>> Begin
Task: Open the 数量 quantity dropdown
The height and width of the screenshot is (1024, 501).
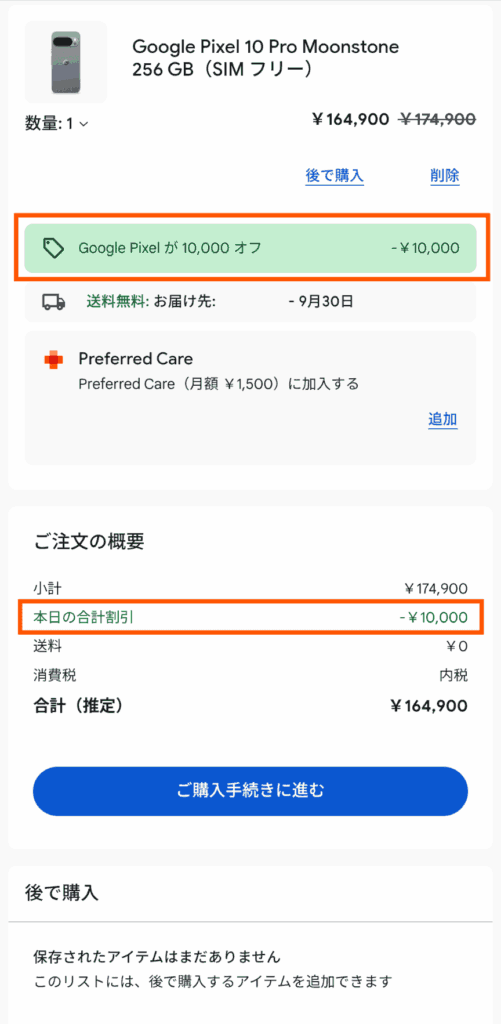Action: [57, 123]
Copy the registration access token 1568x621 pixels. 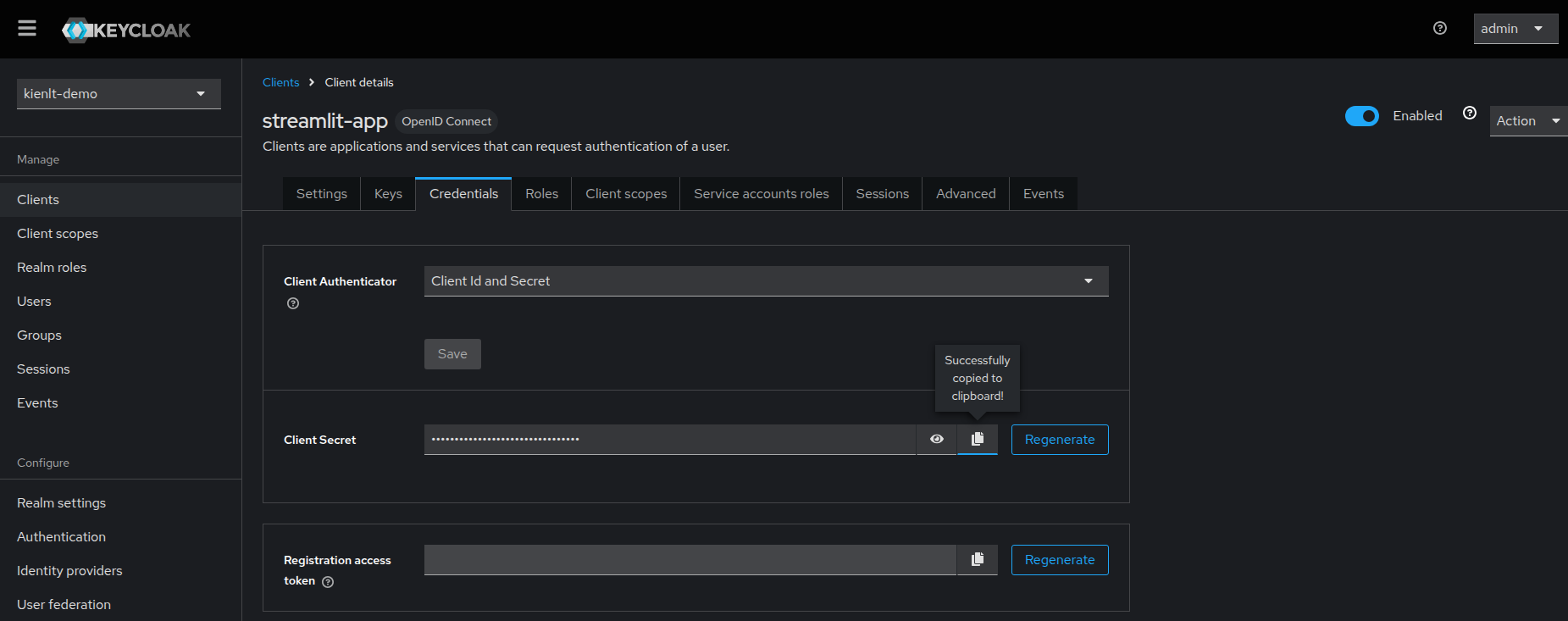977,560
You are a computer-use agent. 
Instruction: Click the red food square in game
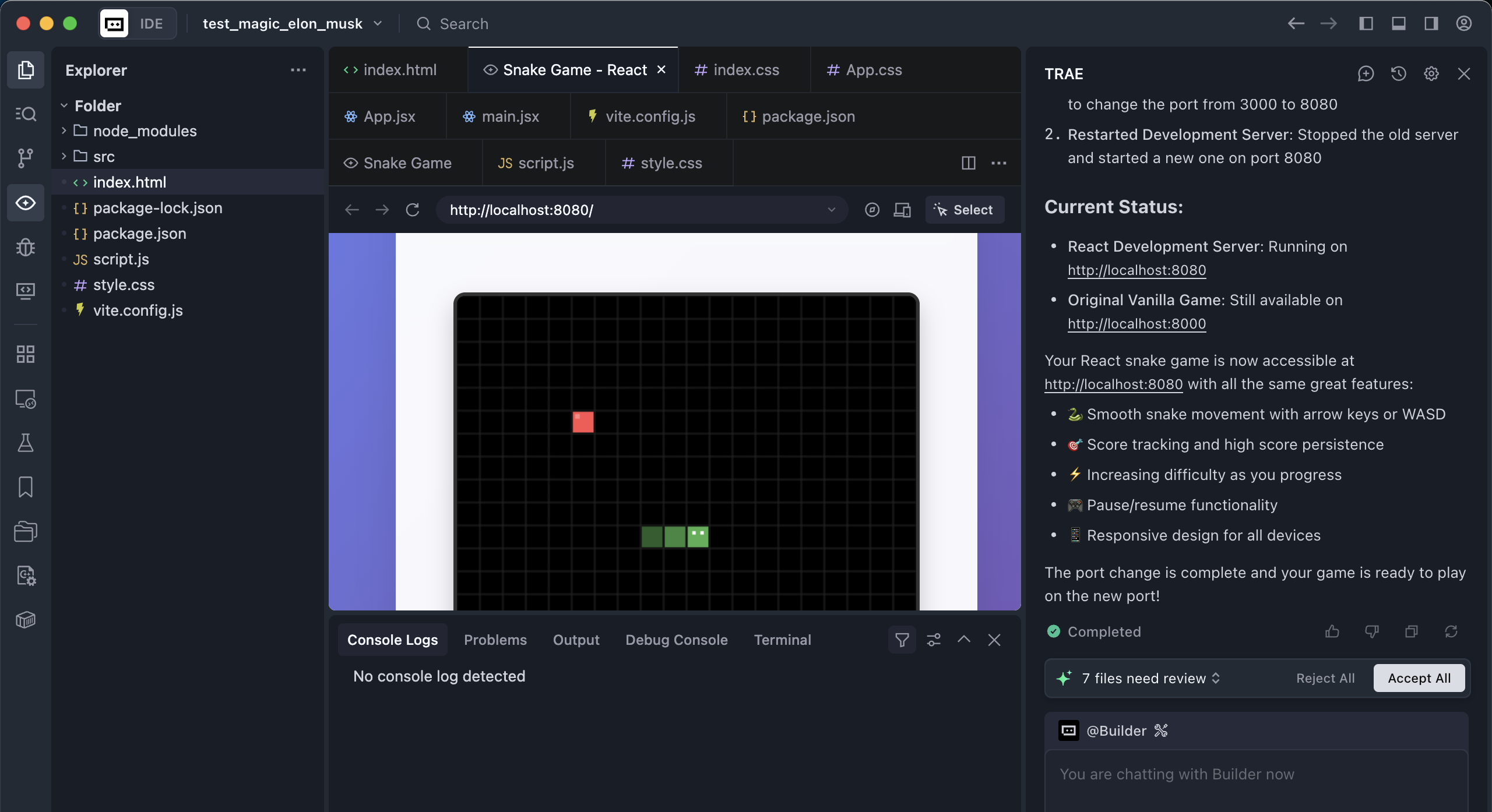pyautogui.click(x=583, y=422)
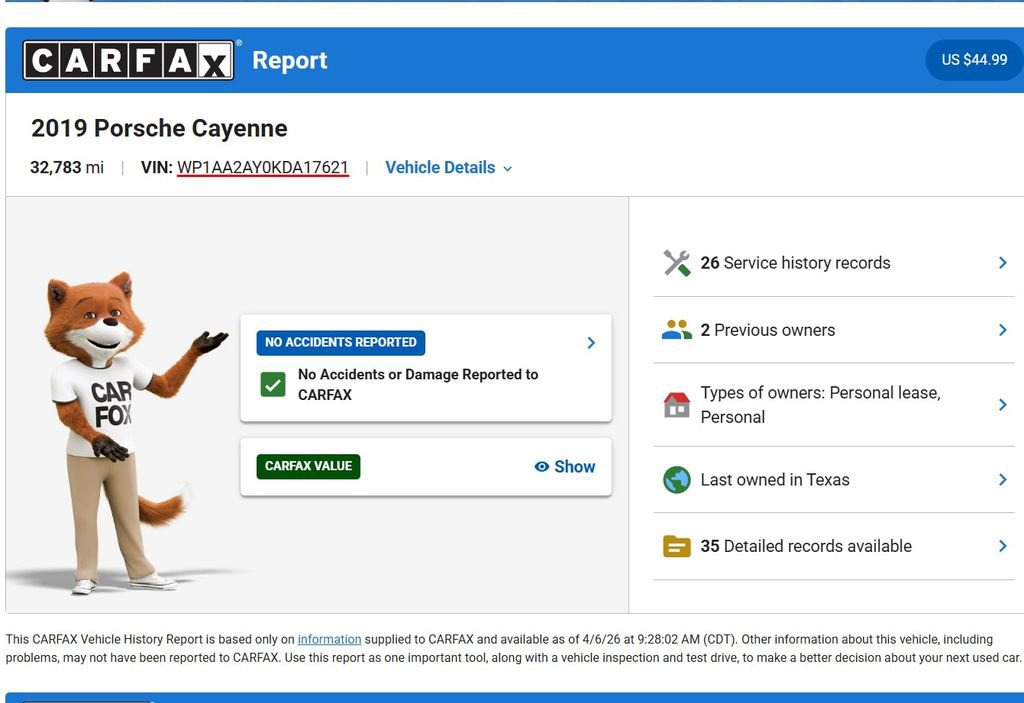Click the folder icon for detailed records
Image resolution: width=1024 pixels, height=703 pixels.
(676, 546)
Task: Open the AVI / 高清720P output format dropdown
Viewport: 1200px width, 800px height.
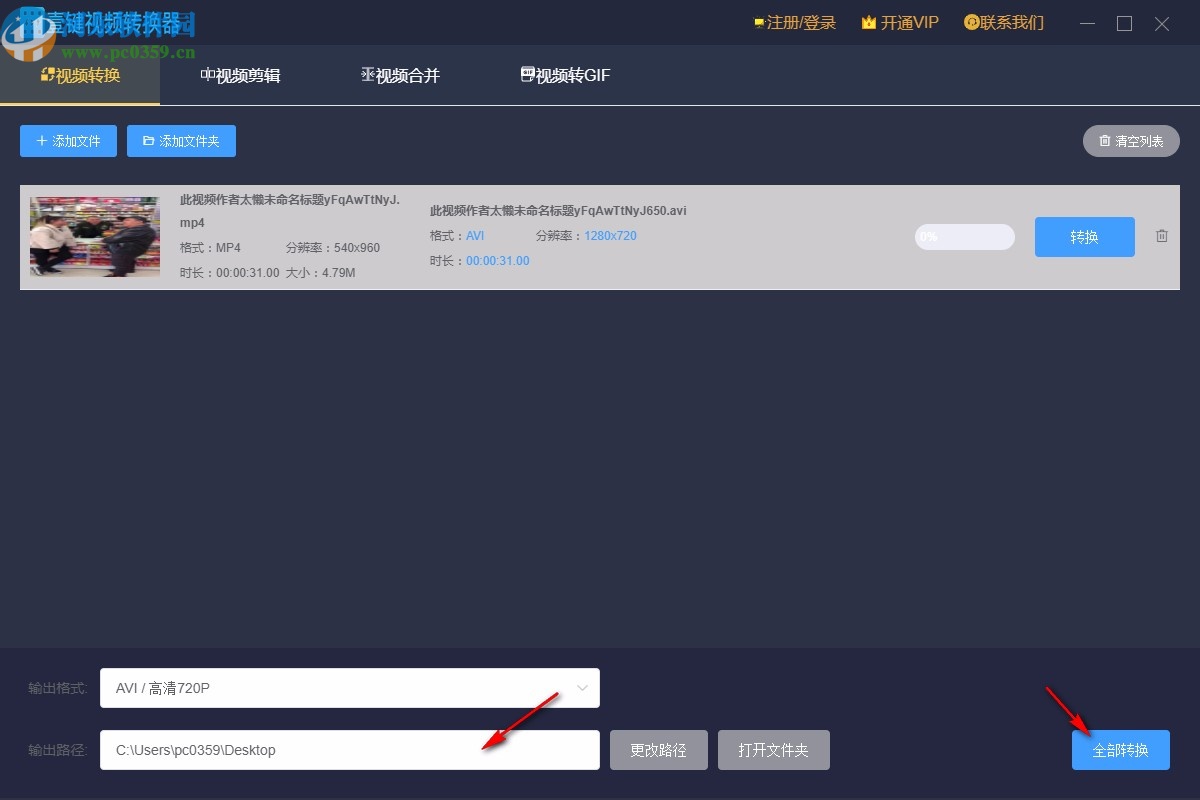Action: (349, 688)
>> End
● Task: Find each line in the items above that contains the word "height" and copy those lines out. Case counts, so match capital and lowercase letters exactly.

● Reply:
The height and width of the screenshot is (1024, 501).
Image resolution: width=1024 pixels, height=703 pixels.
Viewport: 1200px width, 800px height.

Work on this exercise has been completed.